A diferencia de El hombre invisible de H. G. Wells, el de Ellison no necesita ningún bebedizo para lograr la invisibilidad: le basta con ser negro para que la mayor parte de sus conciudadanos no lo vean, para entrar en habitaciones y oficinas sin que nadie repare en él, para prestar servicios a otras personas sin que éstas adviertan nunca que está cerca y que es no ya tan humano sino tan visible como ellas.
Para un pintor como él, tan apasionado del oficio como del conocimiento de toda la historia de la pintura, el efecto de la invisibilidad era aún más extremo. Entre los centenares de millares de cuadros que hay en los museos del mundo, ¿en cuántos de ellos aparecen hombres o mujeres o niños negros? ¿Y cuántos quedan si se descuentan los que aparecen como esclavos, o servidores, o comparsas de decorados exóticos? Con descaro, con crudeza magnífica, Marshall empezó a pintar retratos y autorretratos cumpliendo con todas las normas formales de la tradición, como retratos de Rembrandt o Frans Hals o Velázquez: pero eran retratos de caras de una negrura de antracita, caras tan oscuras sumergidas en fondos más oscuros aún que las volvían casi invisibles, a no ser que se fijara uno mucho en ellas. Kerry James Marshall le da la vuelta a la tradición europea del retrato y al mismo tiempo a la caricatura racista. En el cuadro de 1982 del que arranca la plena madurez de su carrera, titulado con guasa A Portrait of the Artist As a Shadow of His Former Self, Kerry es un hombre invisible pintado en negro sobre negro a no ser por los dos óvalos exagerados de los ojos y por una boca de dientes muy blancos y enormes que forman una carcajada de farsa, de hombre blanco que se tizna la cara con betún para hacer de negro cómico o de negro idiota en un vaudeville.

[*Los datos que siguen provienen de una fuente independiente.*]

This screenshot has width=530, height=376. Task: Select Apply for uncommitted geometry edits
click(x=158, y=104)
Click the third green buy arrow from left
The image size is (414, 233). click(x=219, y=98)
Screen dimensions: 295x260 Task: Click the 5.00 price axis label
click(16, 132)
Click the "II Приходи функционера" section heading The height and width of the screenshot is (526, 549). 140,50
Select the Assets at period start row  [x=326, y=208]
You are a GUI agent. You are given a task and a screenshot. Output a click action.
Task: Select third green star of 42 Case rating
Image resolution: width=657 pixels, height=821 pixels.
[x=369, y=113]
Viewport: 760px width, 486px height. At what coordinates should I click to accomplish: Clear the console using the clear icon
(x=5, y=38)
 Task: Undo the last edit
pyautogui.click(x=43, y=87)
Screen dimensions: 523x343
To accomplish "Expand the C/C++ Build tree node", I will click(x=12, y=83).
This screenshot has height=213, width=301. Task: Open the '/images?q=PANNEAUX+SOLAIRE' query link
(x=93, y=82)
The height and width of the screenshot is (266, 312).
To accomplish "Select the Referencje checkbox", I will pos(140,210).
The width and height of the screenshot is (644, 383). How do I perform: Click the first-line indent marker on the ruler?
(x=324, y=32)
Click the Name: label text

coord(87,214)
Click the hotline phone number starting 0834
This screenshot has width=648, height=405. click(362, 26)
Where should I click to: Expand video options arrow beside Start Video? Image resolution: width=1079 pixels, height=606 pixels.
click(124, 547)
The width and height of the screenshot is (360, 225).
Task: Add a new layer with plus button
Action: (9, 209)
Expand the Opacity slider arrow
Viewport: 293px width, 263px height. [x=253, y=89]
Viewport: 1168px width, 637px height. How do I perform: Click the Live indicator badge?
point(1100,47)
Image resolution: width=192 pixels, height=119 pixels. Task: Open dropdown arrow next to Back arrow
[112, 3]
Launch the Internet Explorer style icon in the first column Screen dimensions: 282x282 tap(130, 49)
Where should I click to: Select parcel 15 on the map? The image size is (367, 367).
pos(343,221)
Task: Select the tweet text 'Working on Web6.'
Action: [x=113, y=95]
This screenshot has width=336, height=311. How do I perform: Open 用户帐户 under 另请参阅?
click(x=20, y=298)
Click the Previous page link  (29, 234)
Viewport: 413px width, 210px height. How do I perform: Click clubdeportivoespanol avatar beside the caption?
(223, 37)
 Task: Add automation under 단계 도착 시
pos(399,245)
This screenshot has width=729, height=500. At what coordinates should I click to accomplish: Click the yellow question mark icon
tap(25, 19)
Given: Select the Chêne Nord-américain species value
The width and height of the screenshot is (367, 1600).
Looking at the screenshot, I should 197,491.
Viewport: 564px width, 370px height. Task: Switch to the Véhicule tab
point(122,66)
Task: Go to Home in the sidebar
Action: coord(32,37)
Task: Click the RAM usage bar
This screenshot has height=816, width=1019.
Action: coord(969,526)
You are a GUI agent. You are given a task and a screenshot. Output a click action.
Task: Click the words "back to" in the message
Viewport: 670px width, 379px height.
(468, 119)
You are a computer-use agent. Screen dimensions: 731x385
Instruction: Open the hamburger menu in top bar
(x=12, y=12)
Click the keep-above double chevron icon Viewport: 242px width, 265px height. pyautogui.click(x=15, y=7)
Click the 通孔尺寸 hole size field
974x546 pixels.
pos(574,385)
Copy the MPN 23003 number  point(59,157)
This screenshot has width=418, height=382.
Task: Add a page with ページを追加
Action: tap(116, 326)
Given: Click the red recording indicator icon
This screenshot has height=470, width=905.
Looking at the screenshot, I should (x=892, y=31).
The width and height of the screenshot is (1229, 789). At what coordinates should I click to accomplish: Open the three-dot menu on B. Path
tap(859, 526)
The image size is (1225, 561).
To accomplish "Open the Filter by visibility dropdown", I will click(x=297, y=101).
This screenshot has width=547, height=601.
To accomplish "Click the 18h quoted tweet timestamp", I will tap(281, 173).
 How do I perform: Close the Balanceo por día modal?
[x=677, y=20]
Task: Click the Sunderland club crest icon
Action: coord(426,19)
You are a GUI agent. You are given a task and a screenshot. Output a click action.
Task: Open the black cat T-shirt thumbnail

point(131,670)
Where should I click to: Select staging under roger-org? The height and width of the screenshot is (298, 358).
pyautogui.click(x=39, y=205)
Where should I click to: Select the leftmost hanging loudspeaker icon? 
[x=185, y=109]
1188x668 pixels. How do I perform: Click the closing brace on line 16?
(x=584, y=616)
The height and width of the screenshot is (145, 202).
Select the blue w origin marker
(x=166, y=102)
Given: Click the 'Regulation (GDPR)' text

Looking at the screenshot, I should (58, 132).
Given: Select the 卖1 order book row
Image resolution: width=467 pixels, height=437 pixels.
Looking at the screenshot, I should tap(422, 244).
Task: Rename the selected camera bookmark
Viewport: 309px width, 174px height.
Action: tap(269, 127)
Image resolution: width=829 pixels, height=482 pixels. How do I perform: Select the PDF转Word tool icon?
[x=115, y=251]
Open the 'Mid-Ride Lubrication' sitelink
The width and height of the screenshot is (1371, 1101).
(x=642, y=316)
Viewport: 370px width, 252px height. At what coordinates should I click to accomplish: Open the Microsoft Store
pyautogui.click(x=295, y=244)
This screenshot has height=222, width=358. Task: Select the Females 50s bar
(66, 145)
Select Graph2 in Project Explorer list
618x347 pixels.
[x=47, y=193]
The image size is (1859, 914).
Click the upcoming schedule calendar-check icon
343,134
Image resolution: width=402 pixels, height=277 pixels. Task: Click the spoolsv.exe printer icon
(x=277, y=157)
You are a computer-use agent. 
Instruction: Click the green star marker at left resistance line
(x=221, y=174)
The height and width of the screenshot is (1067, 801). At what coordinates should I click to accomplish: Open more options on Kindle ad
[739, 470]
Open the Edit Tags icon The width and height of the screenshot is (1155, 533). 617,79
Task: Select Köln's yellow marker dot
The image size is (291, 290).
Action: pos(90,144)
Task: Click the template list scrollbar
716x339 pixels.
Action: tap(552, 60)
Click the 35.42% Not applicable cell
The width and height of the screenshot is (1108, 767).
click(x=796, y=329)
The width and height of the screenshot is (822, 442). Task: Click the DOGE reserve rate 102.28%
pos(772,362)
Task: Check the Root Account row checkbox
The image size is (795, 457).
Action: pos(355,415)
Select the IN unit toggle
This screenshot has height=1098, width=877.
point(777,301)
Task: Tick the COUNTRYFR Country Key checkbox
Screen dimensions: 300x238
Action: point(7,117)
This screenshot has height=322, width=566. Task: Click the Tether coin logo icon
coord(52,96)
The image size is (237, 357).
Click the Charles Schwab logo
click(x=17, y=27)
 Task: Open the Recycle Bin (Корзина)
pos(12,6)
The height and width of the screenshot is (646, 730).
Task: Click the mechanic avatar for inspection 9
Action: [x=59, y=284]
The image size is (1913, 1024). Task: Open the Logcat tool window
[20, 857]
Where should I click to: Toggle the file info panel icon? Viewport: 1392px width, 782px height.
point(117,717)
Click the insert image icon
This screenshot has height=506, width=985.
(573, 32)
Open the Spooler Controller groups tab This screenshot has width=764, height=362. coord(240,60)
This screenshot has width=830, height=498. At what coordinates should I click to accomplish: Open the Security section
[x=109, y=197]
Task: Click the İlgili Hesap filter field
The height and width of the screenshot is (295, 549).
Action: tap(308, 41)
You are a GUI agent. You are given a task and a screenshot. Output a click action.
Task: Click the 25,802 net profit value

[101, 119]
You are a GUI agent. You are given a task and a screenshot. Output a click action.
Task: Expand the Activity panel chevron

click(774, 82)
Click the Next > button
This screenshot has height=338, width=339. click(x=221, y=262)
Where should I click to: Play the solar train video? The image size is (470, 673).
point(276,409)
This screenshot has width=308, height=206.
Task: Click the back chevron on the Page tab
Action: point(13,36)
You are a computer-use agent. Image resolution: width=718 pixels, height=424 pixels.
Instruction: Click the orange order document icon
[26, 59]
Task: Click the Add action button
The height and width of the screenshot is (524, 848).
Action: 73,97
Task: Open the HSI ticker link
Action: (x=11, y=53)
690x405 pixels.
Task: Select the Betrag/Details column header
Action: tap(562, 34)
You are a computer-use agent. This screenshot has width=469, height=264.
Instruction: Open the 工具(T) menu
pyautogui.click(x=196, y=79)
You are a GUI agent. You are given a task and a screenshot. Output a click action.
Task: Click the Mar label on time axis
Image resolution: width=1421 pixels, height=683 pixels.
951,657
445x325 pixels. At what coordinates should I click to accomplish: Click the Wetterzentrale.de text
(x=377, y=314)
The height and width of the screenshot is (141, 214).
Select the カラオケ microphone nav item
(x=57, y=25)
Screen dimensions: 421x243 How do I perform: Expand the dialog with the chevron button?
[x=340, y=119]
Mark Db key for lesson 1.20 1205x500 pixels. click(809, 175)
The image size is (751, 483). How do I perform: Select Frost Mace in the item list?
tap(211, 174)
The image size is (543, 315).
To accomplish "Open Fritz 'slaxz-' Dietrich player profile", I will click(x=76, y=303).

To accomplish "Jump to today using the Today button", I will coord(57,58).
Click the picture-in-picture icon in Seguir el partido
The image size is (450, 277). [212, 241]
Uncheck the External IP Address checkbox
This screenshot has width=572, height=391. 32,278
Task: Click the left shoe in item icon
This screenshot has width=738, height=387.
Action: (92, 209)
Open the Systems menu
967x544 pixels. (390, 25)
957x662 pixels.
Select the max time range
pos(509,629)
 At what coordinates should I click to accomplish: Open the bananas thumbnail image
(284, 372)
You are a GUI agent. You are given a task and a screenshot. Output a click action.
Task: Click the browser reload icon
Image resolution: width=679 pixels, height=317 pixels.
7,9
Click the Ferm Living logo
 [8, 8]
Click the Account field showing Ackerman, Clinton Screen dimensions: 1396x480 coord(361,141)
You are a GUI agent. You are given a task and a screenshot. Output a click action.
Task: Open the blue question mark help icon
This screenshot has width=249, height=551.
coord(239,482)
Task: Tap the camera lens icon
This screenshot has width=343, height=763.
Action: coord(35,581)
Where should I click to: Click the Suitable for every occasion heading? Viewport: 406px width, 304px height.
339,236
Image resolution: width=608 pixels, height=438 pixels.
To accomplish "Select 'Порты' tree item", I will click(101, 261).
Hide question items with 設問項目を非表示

En aquellos años, tanteando todavía su propio mundo recién hallado, Marshall pintaba en formatos pequeños o medianos. Con el tiempo se fue expandiendo su dominio del espacio visual, que se fue poblando de colores, de personajes, de escenas como crónicas de vida social o de injusticia y rebeldía o de gozo de vivir. Kerry James Marshall es uno de esos artistas voraces que lo abarcan y lo molturan todo, la pintura del Renacimiento y la de las vanguardias, Manet y Gauguin y De Kooning y Jean-Michel Basquiat. El amor por las vidas de la gente y por los placeres y las destrezas supremas de la pintura pesan tanto en su trabajo como su radicalismo de activista político. Kerry James Marshall pinta una escena en una barbería de un barrio negro de Chicago con la misma autoridad con que los holandeses del siglo XVII pintaban a los patronos de una cofradía de pañeros. En vez de despreciar o de ignorar una tradición que había excluido a la gente como él, Marshall le dio la vuelta y se apropió audazmente de ella. Ya no está uno acostumbrado a que una pintura hecha ahora mismo pueda importar tanto.
‘Kerry James Marshall: Mastry’. The Met. Nueva York. Hasta el 29 de enero de 2017.